The thing is, nearly twenty years on, they and their friends still seem to prefer ‘my one’ to ‘mine’ and ‘your one’ to yours. I noticed it again while shopping the other day, where a couple in their twenties, both with “educated accents” were arguing the merits of a bookcase in Homebase.
– It’s bigger than our one.
– Yes, but our one’s nicer wood.
It could be argued that possessive pronouns are near redundant in conversation. If someone said, Which is your plate? then That’s my plate is just as quick as That’s mine and removes a degree of ambiguity. That’s my one doesn’t remove the ambiguity, and sounds somewhat childish to my ear, but to a child the sound difference between ‘my one’ and ‘mine’ is tiny.

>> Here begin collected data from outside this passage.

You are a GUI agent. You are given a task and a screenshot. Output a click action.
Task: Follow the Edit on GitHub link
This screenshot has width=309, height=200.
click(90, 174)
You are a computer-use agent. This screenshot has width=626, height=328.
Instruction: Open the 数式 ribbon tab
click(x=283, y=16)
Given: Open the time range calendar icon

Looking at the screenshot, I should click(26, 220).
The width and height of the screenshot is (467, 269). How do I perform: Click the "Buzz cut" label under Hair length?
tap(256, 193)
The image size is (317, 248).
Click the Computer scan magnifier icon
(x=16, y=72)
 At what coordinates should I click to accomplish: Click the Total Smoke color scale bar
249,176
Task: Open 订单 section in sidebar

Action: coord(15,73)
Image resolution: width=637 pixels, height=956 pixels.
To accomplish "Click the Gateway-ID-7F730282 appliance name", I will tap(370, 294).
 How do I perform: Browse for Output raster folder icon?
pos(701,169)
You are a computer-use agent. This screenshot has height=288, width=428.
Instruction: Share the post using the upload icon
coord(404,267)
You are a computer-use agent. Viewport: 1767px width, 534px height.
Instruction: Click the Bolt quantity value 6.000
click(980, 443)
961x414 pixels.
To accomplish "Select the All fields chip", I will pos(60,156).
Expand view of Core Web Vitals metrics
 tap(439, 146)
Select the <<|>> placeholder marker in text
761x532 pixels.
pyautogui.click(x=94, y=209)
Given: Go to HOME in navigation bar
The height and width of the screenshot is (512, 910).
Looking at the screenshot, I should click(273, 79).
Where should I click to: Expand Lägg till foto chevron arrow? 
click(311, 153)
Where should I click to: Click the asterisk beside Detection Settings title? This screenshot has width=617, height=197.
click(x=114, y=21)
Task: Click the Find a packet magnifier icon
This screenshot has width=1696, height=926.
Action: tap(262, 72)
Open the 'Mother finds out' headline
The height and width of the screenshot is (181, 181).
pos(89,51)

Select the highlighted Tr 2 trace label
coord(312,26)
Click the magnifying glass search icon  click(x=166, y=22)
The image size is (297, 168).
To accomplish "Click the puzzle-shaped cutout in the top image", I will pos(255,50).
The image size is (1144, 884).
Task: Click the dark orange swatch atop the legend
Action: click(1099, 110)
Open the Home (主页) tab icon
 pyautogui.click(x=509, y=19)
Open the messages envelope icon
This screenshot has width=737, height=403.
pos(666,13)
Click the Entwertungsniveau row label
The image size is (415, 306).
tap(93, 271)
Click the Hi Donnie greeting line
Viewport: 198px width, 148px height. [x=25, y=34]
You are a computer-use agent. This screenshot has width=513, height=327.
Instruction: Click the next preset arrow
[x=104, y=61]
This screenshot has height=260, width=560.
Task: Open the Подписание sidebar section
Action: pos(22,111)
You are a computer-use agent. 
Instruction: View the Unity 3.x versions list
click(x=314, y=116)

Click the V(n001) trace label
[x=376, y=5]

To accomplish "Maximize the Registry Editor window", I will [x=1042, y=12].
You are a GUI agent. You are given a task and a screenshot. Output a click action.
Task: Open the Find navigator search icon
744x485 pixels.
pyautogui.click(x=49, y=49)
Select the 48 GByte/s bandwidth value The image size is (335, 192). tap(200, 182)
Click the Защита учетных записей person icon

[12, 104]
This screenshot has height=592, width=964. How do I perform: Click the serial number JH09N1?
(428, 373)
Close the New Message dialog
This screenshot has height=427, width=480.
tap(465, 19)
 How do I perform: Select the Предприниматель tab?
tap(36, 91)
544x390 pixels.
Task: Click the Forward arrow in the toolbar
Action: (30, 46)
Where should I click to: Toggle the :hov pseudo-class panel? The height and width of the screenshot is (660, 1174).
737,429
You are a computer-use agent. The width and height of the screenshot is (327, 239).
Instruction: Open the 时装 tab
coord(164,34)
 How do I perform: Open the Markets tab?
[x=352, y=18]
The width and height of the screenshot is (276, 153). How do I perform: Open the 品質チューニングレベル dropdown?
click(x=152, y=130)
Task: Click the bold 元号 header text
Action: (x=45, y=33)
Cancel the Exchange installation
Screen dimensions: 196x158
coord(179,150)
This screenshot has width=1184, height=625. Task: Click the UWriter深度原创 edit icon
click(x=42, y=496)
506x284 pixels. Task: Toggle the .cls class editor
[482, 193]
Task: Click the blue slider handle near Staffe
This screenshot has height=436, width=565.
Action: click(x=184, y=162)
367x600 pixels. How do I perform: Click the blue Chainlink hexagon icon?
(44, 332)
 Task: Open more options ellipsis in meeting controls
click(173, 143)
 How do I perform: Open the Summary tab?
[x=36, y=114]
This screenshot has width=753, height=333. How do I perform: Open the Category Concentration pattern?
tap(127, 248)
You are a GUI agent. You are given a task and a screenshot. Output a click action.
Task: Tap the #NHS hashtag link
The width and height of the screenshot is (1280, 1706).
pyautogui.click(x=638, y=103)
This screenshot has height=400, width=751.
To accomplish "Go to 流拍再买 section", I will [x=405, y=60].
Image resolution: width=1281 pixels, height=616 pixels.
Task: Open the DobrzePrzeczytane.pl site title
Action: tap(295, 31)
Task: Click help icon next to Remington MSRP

In ELT, possessive pronouns have slipped further down the grammar area of the syllabus in recent textbooks . The two late 70s guides to syllabus design were the contrasting English Grammatical Structure (Alexander, Close, O’Neill, Stannard Allan) and The Threshold Level. Both include at least mine and yours in the earliest stages. In Streamline they appeared in level one, then later textbooks relegated them to level two or level three. The point is that you can cover any given situation by substituting possessive adjective (or possessive determiner if you prefer) + noun / one.
I have a suspicion that the survivors will be mine and ours, because the British English invitations All back to mine (= my home) and All back to ours have become fixed formulas or chunks.